WHAT THE TASK ASKS: Reproduce word for word the part of the network havoc text below between "The havocs that" and "on the server.", inclusive.

The havocs that introduce latency and packet loss are placed in this category. The havoc types for this category are as follows:

  1. Network Corruption: User can corrupt network incoming packets from the server(s) and outgoing packets to the server(s). Default value is 10% and maximum can be 50% corruption.
    • Network Interface: It is the point of interconnection between a computer and a private or public network. The drop-down suggests all the interfaces that has been added on the server.
    • Corruption Percentage: The % of network packets needs to be corrupted or manipulated.
  2. Network Loss: Like Network Corruption and Latency, user can apply loss in the incoming and outgoing packets to the server(s). Default value is 10% and maximum can be 100% loss.
    • Network Interface: Provide the network interface.
    • Corruption: The % of network packets need to be corrupted or manipulated.
    • Loss %: The % of packets lost in the network.
  3. Network Latency: Latency is the amount of time a message takes to traverse a system. In a computer network, it is an expression of how much time it takes for a packet of data to get from one designated point to another. As corruption, user can generate latency in the packet receiving and sending to the server(s). User can provide a fix value or range can also be provided.
    1. Network Interface: Provide the network interface.
    2. Specified: Provide integer value of the field. The packets will be delayed by the specified amount of time.

EXCERPTED RECORDS:

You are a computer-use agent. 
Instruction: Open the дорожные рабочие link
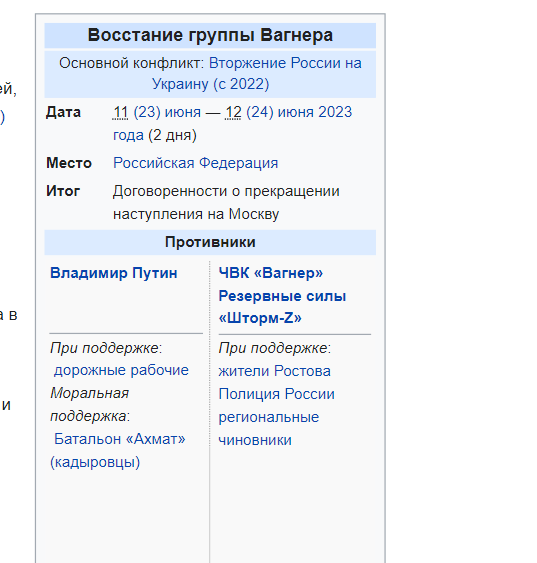(121, 370)
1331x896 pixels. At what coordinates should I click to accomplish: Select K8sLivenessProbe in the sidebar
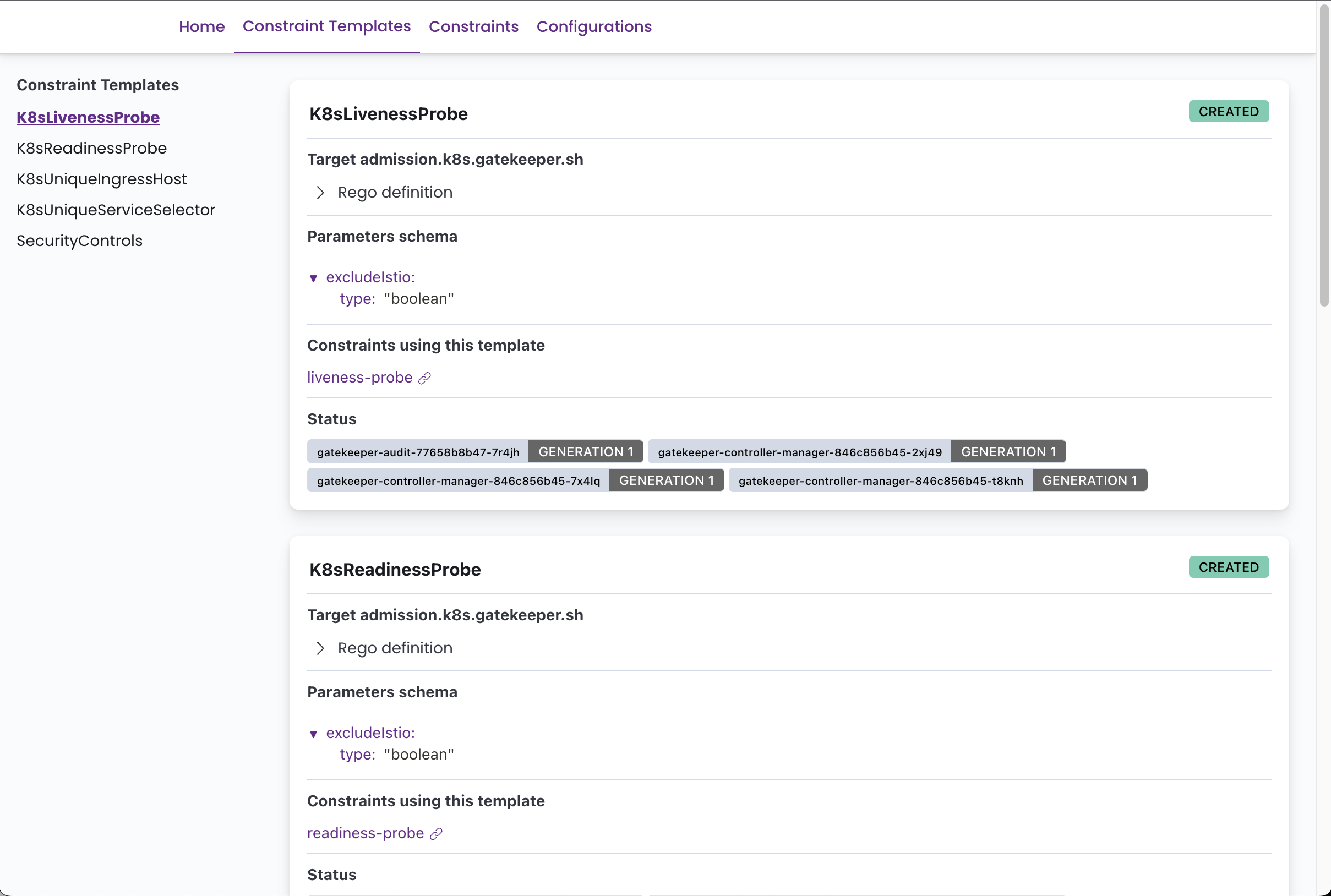pos(88,117)
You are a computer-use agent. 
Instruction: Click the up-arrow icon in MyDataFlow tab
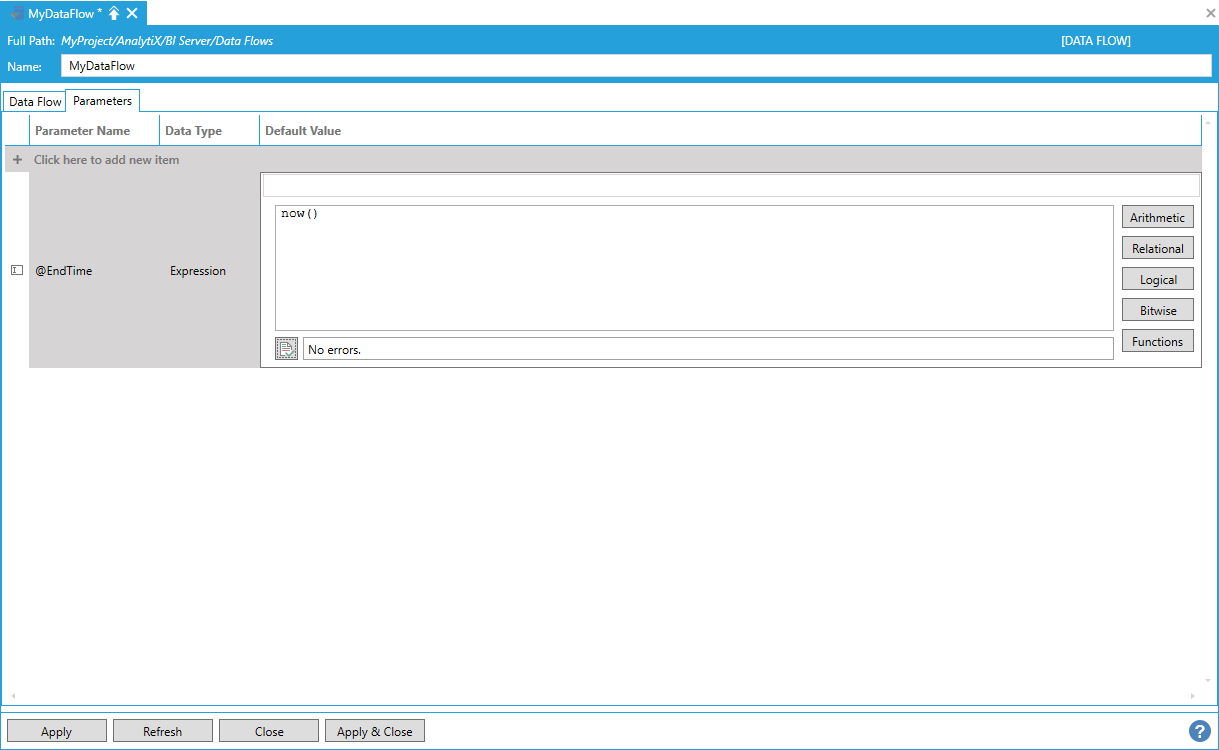tap(114, 13)

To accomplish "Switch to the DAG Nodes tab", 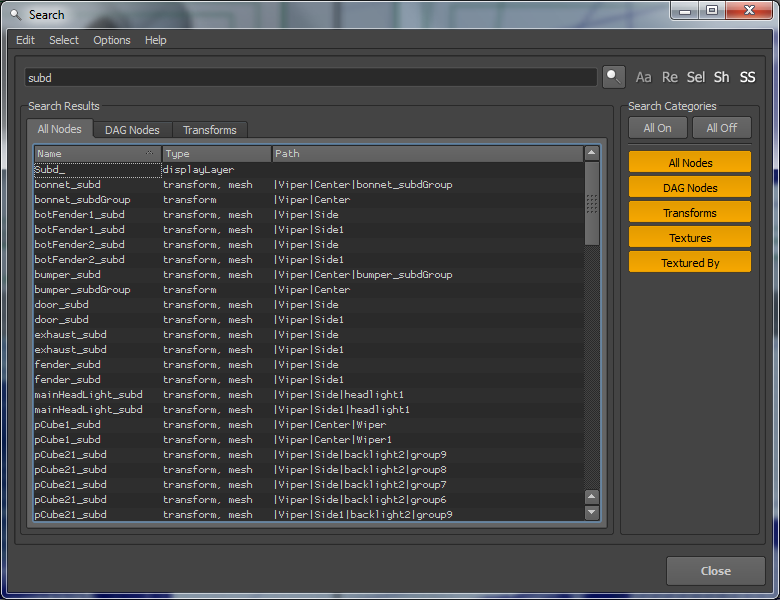I will 132,130.
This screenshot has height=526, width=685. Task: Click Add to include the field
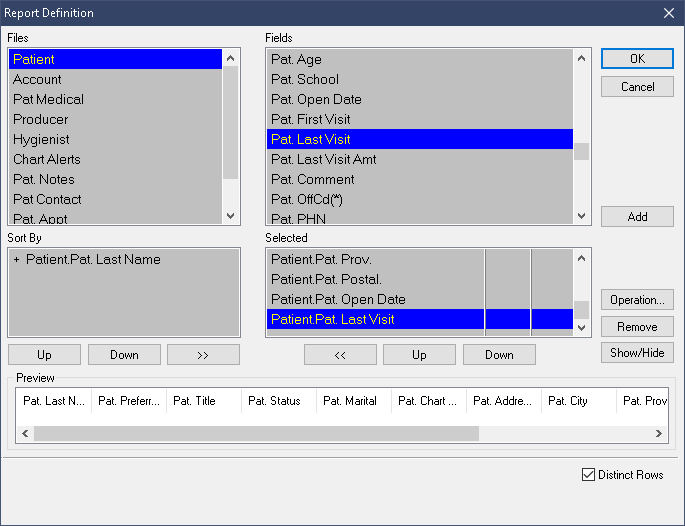pos(637,217)
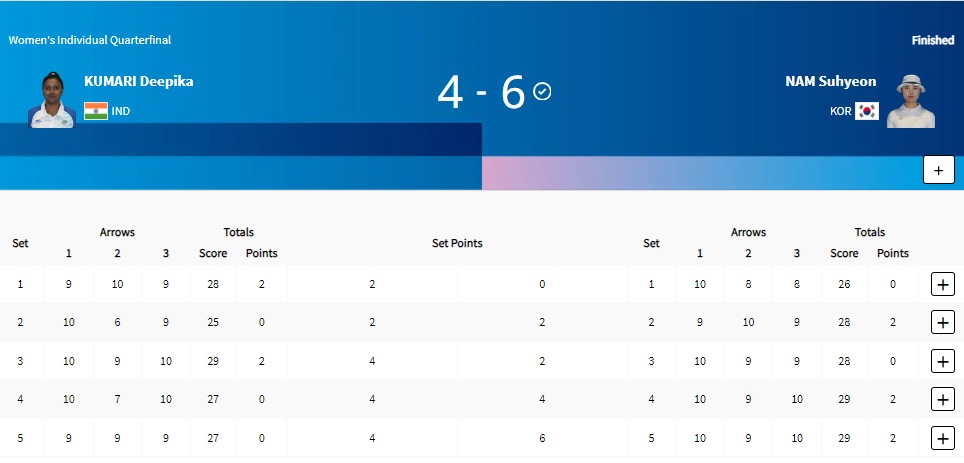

EXERCISE SOLUTION:
The havocs that introduce latency and packet loss are placed in this category. The havoc types for this category are as follows:

  1. Network Corruption: User can corrupt network incoming packets from the server(s) and outgoing packets to the server(s). Default value is 10% and maximum can be 50% corruption.
    • Network Interface: It is the point of interconnection between a computer and a private or public network. The drop-down suggests all the interfaces that has been added on the server.